(Stored records)

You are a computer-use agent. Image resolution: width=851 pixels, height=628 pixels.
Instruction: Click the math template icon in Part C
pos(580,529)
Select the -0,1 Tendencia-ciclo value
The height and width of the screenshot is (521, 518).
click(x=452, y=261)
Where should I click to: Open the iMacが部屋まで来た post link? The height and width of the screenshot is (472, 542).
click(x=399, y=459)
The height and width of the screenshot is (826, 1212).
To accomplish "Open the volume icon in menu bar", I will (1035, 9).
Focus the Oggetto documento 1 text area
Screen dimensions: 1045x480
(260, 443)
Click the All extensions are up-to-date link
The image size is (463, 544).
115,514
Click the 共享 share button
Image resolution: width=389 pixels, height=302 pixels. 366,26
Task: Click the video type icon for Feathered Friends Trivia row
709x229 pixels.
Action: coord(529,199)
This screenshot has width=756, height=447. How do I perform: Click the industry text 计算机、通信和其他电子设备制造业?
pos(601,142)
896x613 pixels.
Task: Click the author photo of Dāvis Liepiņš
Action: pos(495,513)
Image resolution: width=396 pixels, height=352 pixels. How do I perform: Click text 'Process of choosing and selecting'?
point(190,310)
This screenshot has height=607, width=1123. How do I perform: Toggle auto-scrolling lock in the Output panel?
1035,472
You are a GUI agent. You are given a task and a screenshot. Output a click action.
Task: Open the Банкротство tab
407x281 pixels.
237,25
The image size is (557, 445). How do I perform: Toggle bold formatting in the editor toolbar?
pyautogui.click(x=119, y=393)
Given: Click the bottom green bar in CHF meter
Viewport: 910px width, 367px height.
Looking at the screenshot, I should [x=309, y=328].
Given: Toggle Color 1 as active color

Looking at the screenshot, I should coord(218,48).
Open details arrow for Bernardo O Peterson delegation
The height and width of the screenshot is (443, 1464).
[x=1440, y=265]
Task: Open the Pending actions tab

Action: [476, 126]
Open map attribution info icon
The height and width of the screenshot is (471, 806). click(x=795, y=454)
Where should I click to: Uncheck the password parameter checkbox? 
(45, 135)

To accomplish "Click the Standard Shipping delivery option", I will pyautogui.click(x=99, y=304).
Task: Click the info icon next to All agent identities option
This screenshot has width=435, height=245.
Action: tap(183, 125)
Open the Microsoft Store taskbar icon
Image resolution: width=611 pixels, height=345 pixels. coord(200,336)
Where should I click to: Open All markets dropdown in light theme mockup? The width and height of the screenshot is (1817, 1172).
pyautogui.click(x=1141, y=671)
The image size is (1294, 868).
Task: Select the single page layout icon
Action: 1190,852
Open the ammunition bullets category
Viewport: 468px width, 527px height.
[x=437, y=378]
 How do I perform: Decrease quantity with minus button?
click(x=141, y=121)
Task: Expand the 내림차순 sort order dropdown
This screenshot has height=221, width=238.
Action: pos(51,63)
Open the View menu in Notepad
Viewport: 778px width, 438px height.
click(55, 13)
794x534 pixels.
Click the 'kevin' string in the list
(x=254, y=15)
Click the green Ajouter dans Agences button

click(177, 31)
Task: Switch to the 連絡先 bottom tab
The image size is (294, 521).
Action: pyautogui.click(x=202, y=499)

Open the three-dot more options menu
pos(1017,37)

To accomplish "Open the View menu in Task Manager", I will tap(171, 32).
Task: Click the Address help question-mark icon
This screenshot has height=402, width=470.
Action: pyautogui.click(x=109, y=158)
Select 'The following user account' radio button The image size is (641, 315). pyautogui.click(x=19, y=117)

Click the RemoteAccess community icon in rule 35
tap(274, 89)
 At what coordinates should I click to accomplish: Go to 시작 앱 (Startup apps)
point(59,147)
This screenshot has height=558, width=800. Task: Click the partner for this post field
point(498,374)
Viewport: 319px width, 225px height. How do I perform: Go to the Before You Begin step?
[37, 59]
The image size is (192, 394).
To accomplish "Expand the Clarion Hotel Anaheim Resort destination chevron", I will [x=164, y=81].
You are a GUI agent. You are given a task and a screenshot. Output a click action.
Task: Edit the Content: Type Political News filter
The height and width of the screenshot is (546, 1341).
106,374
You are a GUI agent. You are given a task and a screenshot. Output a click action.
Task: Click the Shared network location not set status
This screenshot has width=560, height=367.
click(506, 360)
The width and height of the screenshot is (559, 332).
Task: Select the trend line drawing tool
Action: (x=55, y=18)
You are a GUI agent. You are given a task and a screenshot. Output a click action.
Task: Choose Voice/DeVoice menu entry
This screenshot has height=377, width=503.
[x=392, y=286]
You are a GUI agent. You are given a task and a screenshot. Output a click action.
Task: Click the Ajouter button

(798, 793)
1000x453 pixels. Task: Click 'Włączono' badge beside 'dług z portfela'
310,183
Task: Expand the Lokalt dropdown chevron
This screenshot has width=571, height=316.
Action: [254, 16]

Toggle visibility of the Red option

▸ **Exercise instructions**
Please copy the line holding "Task: Switch to the 連絡先 bottom tab" and all lines after it to the end of the records, exactly, and nothing else.

▸ **Reply to the task**
Task: Switch to the 連絡先 bottom tab
The image size is (294, 521).
Action: pyautogui.click(x=202, y=499)

Open the three-dot more options menu
pos(1017,37)

To accomplish "Open the View menu in Task Manager", I will tap(171, 32).
Task: Click the Address help question-mark icon
This screenshot has height=402, width=470.
Action: pyautogui.click(x=109, y=158)
Select 'The following user account' radio button The image size is (641, 315). pyautogui.click(x=19, y=117)

Click the RemoteAccess community icon in rule 35
tap(274, 89)
 At what coordinates should I click to accomplish: Go to 시작 앱 (Startup apps)
point(59,147)
This screenshot has height=558, width=800. Task: Click the partner for this post field
point(498,374)
Viewport: 319px width, 225px height. How do I perform: Go to the Before You Begin step?
[37, 59]
The image size is (192, 394).
To accomplish "Expand the Clarion Hotel Anaheim Resort destination chevron", I will [x=164, y=81].
You are a GUI agent. You are given a task and a screenshot. Output a click action.
Task: Edit the Content: Type Political News filter
The height and width of the screenshot is (546, 1341).
106,374
You are a GUI agent. You are given a task and a screenshot. Output a click action.
Task: Click the Shared network location not set status
This screenshot has width=560, height=367.
click(506, 360)
The width and height of the screenshot is (559, 332).
Task: Select the trend line drawing tool
Action: (x=55, y=18)
You are a GUI agent. You are given a task and a screenshot. Output a click action.
Task: Choose Voice/DeVoice menu entry
This screenshot has height=377, width=503.
[x=392, y=286]
You are a GUI agent. You are given a task and a screenshot. Output a click action.
Task: Click the Ajouter button

(798, 793)
1000x453 pixels. Task: Click 'Włączono' badge beside 'dług z portfela'
310,183
Task: Expand the Lokalt dropdown chevron
This screenshot has width=571, height=316.
Action: [254, 16]

Toggle visibility of the Red option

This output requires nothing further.